CLOSE DatabaseCursor   
DEALLOCATE DatabaseCursor


Does anyone have a method that doesn't require cursors?


Usually is recommended to update the full-text catalog using triggers. That is the aproach I use on mssql, but in my case because I've a localized application with several specific requirements that lead me to a solution using triggers, that solutions works 100% starting 2 years back.

Review your implementation against this example.

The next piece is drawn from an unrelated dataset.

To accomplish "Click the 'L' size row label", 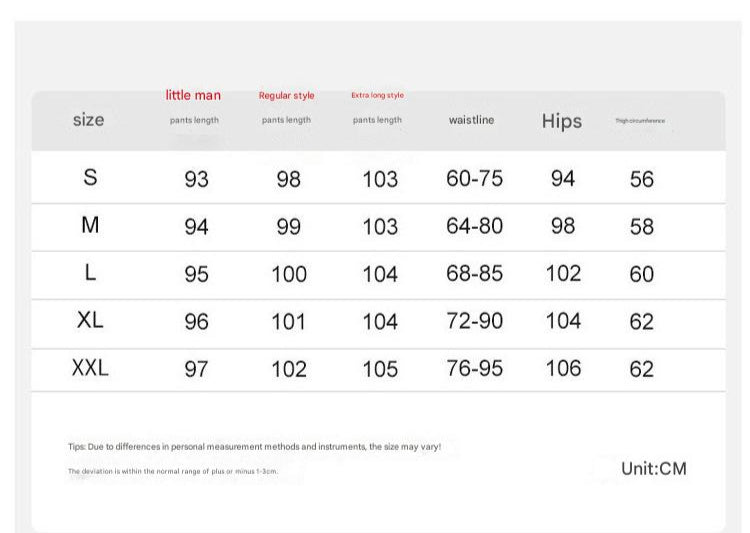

  • Right now my indexes are set to automatic change tracking. I've read that changing it to manual and using triggers can actually cause problems when one person inserts or updates a record in an indexed table before the triggered index update from the previous table update hasn't finished yet. It seems like the automatic change tracking should work... especially since I don't have that many records in my tables.
    – Jargs
    Nov 21, 2011 at 23:56
  • I reviewed my setup against the example link you gave, but everything appears to be in order. I even tried repairing my SQL Server install, but the problem remains.
    – Jargs
    Dec 1, 2011 at 17:08
  • 1
    I don't know if this is related, but I once had a problem with fulltextcatalog population because of Word Breaker problems. If you Open SSMS and select Storage under your database, then right click on the full text catalog. Go to Tables/Views and look at the Language for Word Breaker. Are there columns that use different languages for word breakers? I have noticed, that if you have different languages for Word Breakers in the same table, the population doesn't work. Maybe unrelated but who knows? Dec 2, 2011 at 9:21

Not sure what the root cause is in your situation, but this can happen after a backup occurs. Not sure if that's what's happening in your case or how that table is different from the others. Now you have me curious. Do you have SQL replication turned on?

For a temporary fix, I'd perform a "Crawl" (population) on the table when this happens.